Kiev mayor scraps Babi Yar hotel plan

Kiev mayor scraps Babi

babi yar 248 88 (photo credit: AP [archive])
babi yar 248 88
(photo credit: AP [archive])
President Shimon Peres may have played a significant role in the decision to cancel plans to build a hotel near Babi Yaar, the forest in which tens of thousands of Jews were murdered by the Nazis. The Kiev Municipality had approved the construction of a hotel near the site to be opened in time for the 2012 Euro Football Championships, and the decision elicited vehement protests from Jewish communities around the world including Israel. Peres, who participated in a video-conference on Israel-Ukraine relations on Friday, said in relation to the hotel that the Babi Yaar site must not be touched. Whether it was the overall protest or whether it was the President of Israel who exerted the most influence, the upshot was that Kiev Mayor Leonid Chernovetsky, who has the right of veto, cancelled the project.
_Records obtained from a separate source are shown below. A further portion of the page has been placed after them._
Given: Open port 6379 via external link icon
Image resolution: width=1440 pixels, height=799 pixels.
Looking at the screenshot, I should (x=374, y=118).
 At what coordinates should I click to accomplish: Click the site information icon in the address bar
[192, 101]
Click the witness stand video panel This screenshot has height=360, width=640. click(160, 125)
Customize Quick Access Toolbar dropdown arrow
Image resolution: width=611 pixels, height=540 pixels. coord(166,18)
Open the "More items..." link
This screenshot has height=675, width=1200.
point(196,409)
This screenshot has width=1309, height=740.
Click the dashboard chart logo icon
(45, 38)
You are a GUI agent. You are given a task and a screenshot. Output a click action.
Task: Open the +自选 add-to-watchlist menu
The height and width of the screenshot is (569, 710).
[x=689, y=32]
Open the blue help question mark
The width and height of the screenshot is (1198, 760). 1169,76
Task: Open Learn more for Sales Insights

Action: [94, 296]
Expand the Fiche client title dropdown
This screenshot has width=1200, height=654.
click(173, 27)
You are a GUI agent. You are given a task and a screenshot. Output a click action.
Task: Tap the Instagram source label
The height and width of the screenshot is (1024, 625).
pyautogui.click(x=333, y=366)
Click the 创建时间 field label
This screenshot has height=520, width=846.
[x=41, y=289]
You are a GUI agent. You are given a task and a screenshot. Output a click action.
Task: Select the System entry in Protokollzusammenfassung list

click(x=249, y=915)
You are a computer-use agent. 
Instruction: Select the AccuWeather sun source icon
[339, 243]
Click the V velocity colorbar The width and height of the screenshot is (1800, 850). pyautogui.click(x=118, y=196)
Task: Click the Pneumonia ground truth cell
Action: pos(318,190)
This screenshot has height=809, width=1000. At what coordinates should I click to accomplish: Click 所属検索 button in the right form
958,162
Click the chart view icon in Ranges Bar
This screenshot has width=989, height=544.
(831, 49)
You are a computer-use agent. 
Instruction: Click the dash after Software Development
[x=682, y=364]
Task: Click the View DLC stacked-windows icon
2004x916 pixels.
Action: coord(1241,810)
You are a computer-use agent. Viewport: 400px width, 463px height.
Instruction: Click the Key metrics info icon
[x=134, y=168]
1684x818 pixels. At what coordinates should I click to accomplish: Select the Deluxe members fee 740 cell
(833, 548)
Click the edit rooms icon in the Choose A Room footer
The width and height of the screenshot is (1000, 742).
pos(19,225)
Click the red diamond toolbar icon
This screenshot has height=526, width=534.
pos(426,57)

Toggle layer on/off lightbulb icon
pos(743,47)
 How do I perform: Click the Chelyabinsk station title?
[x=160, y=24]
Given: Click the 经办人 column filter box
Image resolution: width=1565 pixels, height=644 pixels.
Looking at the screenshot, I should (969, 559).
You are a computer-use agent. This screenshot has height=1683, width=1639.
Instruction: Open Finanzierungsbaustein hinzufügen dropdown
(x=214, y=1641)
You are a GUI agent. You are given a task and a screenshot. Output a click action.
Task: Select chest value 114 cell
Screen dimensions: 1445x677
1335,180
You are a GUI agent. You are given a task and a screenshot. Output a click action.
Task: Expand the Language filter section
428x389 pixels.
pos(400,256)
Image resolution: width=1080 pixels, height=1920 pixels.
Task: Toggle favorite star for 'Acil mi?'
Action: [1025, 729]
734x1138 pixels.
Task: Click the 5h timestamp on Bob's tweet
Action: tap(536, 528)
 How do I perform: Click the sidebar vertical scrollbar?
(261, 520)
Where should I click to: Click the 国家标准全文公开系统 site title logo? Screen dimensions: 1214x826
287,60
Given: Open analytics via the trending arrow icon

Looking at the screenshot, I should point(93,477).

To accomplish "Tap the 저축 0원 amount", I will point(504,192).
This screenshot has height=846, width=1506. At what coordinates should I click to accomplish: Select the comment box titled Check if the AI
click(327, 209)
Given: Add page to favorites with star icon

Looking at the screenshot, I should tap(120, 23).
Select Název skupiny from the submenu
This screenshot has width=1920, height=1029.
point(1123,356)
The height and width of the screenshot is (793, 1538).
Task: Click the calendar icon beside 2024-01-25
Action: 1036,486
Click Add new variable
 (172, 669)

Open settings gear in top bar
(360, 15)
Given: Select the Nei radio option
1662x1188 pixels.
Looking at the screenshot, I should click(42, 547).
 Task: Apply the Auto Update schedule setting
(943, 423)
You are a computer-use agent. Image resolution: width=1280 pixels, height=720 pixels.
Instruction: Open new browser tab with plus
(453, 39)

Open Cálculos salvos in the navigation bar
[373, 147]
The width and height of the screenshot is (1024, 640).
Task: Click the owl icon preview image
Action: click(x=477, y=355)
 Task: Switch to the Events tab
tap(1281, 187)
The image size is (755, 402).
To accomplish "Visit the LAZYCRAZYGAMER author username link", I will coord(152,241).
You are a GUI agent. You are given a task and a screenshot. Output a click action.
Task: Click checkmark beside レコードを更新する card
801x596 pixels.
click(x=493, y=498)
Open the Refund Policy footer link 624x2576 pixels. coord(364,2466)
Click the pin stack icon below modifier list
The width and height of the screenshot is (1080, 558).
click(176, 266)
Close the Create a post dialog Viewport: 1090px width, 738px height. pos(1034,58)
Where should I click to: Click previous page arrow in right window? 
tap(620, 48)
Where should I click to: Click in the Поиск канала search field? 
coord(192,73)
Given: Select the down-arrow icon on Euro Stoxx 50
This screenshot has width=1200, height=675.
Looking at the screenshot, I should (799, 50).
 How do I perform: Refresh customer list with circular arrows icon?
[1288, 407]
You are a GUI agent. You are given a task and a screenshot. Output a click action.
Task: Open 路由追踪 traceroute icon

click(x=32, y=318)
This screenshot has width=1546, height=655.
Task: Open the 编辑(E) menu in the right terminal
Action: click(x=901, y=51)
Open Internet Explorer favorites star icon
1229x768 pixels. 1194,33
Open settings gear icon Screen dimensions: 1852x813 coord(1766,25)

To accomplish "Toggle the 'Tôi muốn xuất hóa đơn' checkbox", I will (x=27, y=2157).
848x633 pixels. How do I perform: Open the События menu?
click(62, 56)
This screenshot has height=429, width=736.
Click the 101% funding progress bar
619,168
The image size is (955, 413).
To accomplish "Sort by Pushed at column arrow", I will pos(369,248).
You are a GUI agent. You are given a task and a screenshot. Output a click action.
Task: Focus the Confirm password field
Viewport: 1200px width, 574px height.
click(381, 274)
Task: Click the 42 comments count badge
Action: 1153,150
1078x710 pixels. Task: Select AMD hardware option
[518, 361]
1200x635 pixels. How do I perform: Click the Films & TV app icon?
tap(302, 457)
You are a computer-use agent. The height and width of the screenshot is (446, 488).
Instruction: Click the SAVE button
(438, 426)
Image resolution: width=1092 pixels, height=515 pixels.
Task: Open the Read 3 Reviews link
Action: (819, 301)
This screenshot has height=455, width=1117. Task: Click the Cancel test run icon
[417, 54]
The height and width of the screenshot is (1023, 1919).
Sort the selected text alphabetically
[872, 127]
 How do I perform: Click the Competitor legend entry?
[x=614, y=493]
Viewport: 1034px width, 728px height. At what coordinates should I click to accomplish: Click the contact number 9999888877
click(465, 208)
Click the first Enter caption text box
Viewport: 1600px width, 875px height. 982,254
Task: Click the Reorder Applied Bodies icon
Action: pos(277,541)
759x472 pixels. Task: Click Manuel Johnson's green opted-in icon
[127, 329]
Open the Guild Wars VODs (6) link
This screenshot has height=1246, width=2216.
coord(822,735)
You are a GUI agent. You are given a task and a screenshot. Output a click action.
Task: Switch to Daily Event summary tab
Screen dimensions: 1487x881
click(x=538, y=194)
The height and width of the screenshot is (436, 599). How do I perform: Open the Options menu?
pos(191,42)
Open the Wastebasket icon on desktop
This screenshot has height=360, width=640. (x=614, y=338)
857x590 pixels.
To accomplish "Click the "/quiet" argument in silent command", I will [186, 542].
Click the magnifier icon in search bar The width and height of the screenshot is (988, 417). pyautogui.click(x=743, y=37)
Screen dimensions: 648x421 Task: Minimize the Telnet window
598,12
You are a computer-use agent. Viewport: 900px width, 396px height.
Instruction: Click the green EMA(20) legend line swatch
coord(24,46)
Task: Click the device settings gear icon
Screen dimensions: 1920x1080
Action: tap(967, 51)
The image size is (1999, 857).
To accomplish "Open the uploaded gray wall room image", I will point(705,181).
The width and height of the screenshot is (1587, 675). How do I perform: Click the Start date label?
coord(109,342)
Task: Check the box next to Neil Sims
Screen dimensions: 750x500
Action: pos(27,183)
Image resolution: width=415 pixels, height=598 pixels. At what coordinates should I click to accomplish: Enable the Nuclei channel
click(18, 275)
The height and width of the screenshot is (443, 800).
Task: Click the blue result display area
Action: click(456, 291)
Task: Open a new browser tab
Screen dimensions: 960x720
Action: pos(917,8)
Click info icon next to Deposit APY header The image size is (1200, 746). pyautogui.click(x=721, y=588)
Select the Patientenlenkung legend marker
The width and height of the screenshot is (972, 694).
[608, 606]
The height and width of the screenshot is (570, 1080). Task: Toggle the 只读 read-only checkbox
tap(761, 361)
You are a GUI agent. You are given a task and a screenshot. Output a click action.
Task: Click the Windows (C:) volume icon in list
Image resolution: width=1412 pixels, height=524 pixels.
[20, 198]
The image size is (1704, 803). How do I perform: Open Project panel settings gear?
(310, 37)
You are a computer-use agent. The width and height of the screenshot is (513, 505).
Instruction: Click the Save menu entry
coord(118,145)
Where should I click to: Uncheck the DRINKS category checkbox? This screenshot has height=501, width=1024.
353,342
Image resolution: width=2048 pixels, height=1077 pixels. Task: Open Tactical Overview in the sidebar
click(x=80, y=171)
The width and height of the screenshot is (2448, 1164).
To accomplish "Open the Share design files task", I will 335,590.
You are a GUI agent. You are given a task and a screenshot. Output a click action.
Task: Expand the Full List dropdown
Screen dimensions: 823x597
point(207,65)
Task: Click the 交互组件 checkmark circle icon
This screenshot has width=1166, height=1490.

Another site will have to be found for the hotel. When approval was initially given, the municipal council was unaware of the proximity of the planned hotel to Babi Yaar. More than 33,700 Jews were rounded up and shot at Babi Yar over 48 hours beginning on Sept. 29, 1941. In the ensuing months, the ravine was filled with an estimated 100,000 bodies, among them those of non-Jewish Kiev residents and Red Army prisoners of the Nazis. Jewish leaders have expressed concern over what they say are persistent instances of disrespect for Jewish heritage and of anti-Semitism in Ukraine, which lost 1.4 million of its 2.4 million Jews during the Holocaust.